两组的交集和差集

Question

Given two sets a and b that both contain integers, I would like to create another set c that contains all integers that are in a and b and additionally each integer that is in a xor b with probability 1/2, eg:

a={1,2,3,4}, b={1,2,5}
The result of function(a,b) could be c={1,2,5} or c={1,2,3,4,5} or c={1,2,3,5} or c={1,2,3,4} ....

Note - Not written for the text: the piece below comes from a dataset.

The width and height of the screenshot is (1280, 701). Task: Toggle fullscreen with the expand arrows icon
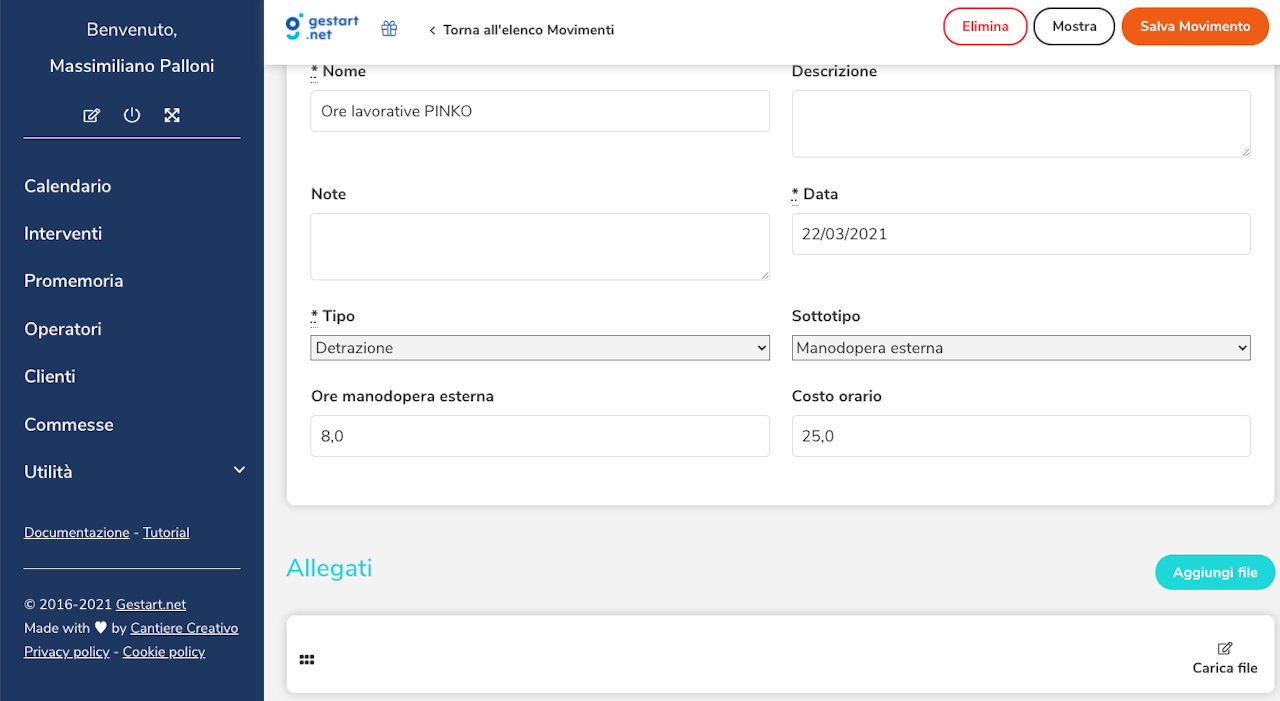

This is a bottleneck in my code and is done iteratively many times. Currently my code is:

def function(a, b):
    c = a & b
    c_temp = list(a ^ b)

    for x in range(len(c_temp)):
        if random.random() < 0.5:
            c.add(c_temp[x])
    return c

Could this be done faster? Thanks!

Answer 1

I believe so!

Try the code below, which takes the loop out and let's the random module select from the xor set, which will be faster. I used the binomial distribution to determine how many should be selected, which is the correct way to do this with each element being considered with p=0.5

#random selection

import numpy as np
import random


def f2(a, b):
    c = a & b
    xor_stuff = a^b
    xor_selected = random.sample(xor_stuff, np.random.binomial(len(xor_stuff), p=0.5))
    c.update(xor_selected)
    return c

a = {1, 2, 3, 4, 5, 6}
b =          {4, 5, 6, 7, 8, 9}

for trial in range(5):
    print(f2(a,b))

Yields:

{3, 4, 5, 6}
{1, 4, 5, 6, 7}
{2, 4, 5, 6, 7, 8, 9}
{1, 2, 4, 5, 6, 9}
{1, 2, 4, 5, 6}
[Finished in 0.2s]

---- Some speed testing of solutions. ----

4 variants:

# original
def f1(a, b):
    c = a & b
    c_temp = list(a ^ b)

    for x in range(len(c_temp)):
        if random.random() < 0.5:
            c.add(c_temp[x])
    return c


def f2(a, b):
    c = a & b
    xor_stuff = a^b
    xor_selected = random.sample(xor_stuff, np.random.binomial(len(xor_stuff), p=0.5))
    c.update(xor_selected)
    return c

def f3(a, b):
    c = a & b
    st = list(a ^ b)
    c.update(np.array(st)[np.random.random(len(st)) > 0.5])
    return c

def f4(a, b):
    c = a & b

    for x in a ^ b:
        if random.random() < 0.5:
            c.add(x)
    return c

test_size = 1000
a2 = {random.randint(0, 10_000_000) for t in range(test_size)}
b2 = {random.randint(0, 10_000_000) for t in range(test_size)}

Results...

(Sadly, mine is slowest. surprised..: :( )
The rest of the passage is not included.